A comparison of static cytofluorometry and flow cytometry for the estimation of ploidy and DNA replication in human breast cancer.

Abstract

332 primary invasive breast carcinomas were analysed by static cytofluorometry and flow cytometry. The ploidy distributions were similar, and 54% of the tumors were judged DNA aneuploid by both methods. The coefficient of variation of the G0-G1 peaks ranged from 2.0 to 8% with both techniques, but the mean was somewhat lower with flow cytometry--4.1%, compared to 4.9% for the static measurements. The proportion of S-phase cells was possible to estimate from 80% of the flow histograms and 70% of the static histograms. S-phase was not estimated from the static histograms if less than 150 tumor cells were measured. With 160 tumors S-phase was measured by both methods. The range was 0 to 27% with the static measurements and 0.7 to 25% with flow cytometry.
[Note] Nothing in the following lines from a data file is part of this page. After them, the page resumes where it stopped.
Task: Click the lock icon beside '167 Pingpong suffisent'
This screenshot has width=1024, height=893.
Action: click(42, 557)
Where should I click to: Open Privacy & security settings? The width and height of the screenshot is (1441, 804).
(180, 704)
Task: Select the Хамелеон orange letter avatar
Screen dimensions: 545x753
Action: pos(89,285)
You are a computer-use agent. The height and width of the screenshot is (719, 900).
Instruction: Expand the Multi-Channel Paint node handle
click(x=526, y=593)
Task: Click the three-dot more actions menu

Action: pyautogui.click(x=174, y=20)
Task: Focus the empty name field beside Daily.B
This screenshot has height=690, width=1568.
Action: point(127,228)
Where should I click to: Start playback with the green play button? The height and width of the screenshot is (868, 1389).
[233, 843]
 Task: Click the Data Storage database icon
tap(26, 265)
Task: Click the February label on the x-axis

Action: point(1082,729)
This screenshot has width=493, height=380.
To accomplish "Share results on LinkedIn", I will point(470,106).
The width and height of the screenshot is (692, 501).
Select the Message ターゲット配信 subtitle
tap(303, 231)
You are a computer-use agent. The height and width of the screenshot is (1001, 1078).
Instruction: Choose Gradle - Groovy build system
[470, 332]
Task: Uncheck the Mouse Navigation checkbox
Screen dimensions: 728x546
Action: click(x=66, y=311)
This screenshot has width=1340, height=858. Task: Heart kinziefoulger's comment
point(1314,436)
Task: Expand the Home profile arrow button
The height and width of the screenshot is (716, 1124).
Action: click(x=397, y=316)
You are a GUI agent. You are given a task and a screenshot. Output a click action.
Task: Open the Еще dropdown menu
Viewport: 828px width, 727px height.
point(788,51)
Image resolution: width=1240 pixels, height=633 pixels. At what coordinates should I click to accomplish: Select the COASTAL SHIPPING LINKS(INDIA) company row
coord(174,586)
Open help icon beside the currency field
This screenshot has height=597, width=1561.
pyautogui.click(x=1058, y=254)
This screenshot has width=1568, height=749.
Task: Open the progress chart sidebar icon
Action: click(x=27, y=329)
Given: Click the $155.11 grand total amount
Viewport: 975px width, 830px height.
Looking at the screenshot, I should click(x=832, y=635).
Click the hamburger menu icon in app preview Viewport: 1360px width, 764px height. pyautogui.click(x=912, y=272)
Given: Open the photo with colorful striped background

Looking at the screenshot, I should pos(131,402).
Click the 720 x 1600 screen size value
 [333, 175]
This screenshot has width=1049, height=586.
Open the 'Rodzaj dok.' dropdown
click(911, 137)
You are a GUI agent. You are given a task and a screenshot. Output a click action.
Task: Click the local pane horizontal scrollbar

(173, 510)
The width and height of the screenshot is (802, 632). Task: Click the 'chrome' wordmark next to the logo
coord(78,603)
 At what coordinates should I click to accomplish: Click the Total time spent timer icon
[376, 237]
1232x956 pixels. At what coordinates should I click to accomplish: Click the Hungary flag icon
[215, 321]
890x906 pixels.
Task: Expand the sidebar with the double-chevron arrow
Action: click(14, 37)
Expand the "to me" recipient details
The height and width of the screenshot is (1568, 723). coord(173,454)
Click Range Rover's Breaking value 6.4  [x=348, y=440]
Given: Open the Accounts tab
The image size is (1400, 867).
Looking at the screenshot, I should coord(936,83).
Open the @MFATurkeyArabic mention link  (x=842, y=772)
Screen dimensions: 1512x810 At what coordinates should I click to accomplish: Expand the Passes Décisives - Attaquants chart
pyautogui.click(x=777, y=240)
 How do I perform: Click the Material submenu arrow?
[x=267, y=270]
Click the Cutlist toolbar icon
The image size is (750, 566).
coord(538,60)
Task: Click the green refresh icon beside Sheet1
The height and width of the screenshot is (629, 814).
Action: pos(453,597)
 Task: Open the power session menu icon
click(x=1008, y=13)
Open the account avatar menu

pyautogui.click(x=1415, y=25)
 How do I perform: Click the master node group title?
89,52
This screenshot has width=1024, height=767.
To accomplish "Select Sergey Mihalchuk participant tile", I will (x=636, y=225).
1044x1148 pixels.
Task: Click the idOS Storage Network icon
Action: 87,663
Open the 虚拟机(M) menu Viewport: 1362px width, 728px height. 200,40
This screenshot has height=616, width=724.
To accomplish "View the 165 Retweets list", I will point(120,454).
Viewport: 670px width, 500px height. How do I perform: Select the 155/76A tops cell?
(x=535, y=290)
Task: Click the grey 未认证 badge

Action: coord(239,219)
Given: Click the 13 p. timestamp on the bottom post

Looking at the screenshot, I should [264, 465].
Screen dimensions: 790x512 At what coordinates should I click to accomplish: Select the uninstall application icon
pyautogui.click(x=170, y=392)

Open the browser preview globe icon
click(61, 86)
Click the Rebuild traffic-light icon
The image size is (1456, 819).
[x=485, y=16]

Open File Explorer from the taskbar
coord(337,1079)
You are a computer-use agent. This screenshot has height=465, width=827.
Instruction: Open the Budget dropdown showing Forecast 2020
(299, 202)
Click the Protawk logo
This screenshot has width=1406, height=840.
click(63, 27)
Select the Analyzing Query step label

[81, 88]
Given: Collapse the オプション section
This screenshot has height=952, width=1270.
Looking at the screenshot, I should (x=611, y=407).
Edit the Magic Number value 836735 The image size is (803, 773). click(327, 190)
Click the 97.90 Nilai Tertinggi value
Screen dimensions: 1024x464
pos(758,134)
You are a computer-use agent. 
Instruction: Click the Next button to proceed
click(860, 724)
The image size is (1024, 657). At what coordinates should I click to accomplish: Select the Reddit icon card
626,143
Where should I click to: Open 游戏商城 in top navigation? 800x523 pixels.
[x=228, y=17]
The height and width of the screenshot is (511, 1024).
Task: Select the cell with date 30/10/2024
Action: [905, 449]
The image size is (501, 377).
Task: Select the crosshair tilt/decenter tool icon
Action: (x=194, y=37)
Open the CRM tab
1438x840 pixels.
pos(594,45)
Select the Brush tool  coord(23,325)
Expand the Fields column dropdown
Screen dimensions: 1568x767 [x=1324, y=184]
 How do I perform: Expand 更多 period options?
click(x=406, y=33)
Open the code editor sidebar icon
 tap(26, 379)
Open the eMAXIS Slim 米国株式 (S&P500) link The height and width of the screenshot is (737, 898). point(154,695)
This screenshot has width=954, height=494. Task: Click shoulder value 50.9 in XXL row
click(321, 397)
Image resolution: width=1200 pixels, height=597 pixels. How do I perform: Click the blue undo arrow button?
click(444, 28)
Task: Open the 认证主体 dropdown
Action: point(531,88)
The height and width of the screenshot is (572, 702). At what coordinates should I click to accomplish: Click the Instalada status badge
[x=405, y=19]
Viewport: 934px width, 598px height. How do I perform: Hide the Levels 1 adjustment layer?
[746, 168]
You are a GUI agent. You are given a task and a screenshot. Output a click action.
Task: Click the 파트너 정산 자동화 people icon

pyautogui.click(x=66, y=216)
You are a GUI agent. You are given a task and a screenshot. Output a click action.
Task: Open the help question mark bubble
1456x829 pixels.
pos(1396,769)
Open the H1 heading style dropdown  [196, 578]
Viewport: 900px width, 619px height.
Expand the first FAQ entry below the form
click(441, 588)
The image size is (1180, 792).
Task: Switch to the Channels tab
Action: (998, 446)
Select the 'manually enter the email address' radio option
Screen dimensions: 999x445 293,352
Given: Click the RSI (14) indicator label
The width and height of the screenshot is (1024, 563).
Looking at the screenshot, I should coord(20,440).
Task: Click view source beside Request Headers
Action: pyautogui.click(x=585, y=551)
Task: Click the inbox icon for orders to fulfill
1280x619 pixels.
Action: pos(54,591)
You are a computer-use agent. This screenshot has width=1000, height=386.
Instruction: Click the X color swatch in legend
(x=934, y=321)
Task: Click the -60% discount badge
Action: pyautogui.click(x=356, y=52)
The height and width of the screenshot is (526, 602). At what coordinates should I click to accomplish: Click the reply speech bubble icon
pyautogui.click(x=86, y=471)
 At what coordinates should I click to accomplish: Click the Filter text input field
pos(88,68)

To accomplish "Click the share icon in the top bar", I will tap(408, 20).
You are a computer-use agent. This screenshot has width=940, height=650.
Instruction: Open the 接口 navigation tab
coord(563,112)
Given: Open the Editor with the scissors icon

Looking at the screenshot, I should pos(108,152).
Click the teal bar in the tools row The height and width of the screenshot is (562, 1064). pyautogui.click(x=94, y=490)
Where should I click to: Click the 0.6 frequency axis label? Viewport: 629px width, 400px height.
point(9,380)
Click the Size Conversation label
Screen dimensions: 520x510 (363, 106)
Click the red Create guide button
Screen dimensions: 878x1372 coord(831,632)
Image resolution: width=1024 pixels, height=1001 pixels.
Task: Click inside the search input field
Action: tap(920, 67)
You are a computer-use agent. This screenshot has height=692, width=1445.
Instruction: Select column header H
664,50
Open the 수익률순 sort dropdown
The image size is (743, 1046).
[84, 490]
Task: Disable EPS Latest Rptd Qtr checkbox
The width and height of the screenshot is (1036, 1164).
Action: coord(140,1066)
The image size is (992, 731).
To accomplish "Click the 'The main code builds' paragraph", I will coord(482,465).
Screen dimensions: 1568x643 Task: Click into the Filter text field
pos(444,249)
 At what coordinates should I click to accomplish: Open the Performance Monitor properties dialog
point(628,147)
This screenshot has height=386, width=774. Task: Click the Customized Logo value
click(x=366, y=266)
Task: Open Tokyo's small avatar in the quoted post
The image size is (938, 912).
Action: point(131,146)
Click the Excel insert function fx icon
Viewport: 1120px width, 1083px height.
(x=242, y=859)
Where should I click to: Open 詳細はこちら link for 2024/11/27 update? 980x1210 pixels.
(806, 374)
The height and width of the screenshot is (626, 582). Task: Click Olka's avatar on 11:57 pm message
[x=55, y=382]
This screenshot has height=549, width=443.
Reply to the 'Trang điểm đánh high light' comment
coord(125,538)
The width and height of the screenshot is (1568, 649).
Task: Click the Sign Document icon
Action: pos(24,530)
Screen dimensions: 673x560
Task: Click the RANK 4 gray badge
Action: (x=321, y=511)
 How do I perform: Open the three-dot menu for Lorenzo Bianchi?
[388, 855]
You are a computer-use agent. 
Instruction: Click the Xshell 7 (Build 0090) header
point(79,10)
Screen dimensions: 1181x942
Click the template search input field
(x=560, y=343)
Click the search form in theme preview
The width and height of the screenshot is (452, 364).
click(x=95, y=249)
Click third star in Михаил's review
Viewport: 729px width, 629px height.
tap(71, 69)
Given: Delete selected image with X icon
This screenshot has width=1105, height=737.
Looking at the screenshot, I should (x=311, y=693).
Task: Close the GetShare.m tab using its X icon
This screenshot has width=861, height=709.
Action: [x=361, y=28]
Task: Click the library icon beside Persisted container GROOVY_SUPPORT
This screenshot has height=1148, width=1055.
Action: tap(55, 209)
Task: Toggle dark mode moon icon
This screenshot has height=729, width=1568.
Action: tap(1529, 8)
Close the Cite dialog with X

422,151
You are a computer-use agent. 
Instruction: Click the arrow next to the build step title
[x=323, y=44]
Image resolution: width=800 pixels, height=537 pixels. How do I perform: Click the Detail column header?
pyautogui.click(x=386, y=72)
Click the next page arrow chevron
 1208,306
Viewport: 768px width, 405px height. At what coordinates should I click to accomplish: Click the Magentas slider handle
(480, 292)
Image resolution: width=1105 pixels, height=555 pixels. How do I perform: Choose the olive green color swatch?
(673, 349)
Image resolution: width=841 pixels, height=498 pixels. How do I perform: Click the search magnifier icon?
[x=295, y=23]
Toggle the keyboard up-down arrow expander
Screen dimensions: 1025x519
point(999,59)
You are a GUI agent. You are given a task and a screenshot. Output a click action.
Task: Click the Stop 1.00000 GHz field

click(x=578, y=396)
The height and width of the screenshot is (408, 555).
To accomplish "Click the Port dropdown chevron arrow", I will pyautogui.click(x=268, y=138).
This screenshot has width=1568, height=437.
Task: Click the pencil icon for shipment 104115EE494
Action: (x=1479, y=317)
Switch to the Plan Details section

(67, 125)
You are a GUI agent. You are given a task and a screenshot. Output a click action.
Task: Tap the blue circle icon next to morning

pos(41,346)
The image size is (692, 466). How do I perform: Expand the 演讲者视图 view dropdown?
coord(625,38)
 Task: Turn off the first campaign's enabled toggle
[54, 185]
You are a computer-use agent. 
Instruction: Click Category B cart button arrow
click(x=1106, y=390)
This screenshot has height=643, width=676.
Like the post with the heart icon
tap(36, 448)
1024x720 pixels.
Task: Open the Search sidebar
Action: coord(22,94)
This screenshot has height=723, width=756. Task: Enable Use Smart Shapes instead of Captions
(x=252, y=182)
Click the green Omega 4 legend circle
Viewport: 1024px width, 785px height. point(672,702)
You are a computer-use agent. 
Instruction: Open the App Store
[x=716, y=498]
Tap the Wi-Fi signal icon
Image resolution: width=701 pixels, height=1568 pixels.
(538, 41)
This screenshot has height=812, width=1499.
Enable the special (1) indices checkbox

Corresponding mean values were 7.6% and 8.2%, which are similar to thymidine labeling index results with breast cancers reported in some studies. A close correlation was obtained (r = 0.927) comparing S-phase fractions estimated from aneuploid tumors with flow cytometry and static cytofluorometry if more than 200 cells were measured with the latter. The proportion of S-phase cells was significantly lower for the diploid tumors. We conclude that both techniques can be useful for the estimation of DNA ploidy and replication in human breast cancer.